= End-user computing =

Systems in which users can make apps

End-user computing (EUC) refers to systems in which non-programmers can create working applications. EUC is a group of approaches to computing that aim to better integrate end users into the computing environment. These approaches attempt to realize the potential for high-end computing to perform problem-solving in a trustworthy manner.

End-user computing can range in complexity from users simply clicking a series of buttons, to citizen developers writing scripts in a controlled scripting language, to being able to modify and execute code directly.

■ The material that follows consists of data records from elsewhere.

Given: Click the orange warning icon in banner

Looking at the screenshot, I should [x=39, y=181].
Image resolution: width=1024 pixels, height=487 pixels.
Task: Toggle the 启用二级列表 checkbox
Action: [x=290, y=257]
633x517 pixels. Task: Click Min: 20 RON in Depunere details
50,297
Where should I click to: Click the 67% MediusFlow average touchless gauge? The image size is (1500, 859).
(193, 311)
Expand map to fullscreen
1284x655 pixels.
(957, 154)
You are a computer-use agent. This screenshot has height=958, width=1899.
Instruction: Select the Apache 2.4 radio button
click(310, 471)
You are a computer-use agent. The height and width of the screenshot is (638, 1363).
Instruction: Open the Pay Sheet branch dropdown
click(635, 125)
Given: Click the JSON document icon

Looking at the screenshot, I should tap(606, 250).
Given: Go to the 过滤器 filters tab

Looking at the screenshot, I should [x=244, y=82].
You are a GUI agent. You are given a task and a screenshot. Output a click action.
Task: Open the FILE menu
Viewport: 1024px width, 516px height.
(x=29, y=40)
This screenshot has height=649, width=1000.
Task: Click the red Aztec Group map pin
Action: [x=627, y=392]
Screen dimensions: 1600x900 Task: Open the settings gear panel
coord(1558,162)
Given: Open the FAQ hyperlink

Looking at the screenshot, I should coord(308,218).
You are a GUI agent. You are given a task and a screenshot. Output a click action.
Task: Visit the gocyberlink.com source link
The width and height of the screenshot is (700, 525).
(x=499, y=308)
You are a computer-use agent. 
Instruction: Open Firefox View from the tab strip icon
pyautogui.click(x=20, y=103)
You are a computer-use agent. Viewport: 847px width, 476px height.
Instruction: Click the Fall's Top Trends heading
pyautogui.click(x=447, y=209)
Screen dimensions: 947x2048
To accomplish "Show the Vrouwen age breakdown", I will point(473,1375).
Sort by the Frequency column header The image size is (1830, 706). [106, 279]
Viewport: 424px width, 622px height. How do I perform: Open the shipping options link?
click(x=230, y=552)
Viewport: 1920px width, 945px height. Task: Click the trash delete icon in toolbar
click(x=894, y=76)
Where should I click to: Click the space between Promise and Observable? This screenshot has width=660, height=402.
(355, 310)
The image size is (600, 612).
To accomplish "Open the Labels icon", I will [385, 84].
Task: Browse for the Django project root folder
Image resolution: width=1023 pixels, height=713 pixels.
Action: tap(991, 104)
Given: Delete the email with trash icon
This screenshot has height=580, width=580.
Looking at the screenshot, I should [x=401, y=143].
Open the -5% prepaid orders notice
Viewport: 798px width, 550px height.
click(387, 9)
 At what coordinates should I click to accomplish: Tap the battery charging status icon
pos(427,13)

Examples of end-user computing are systems built using fourth-generation programming languages, such as MAPPER or SQL, or one of the fifth-generation programming languages, such as ICAD.

==Factors==
Factors contributing to the need for further EUC research include knowledge processing, pervasive computing, issues of ontology, interactive visualization, and the like.

Some of the issues related to end-user computing concern software architecture (iconic versus language interfaces, open versus closed, and others). Other issues relate to intellectual property, configuration and maintenance. End-user computing allows more user-input into system affairs that can range from personalization to full-fledged ownership of a system.

==EUC strategy==
EUC applications should not be evolved by accident, but there should be a defined EUC strategy. Any Application Architecture Strategy / IT Strategy should consider the white spaces in automation (enterprise functionality not automated by ERP / Enterprise Grade Applications). These are the potential areas where EUC can play a major role. Then ASSIMPLER parameters should be applied to these white spaces to develop the EUC strategy. (ASSIMPLER stands for availability, scalability, security, interoperability, maintainability, performance, low cost of ownership, extendibility and reliability.)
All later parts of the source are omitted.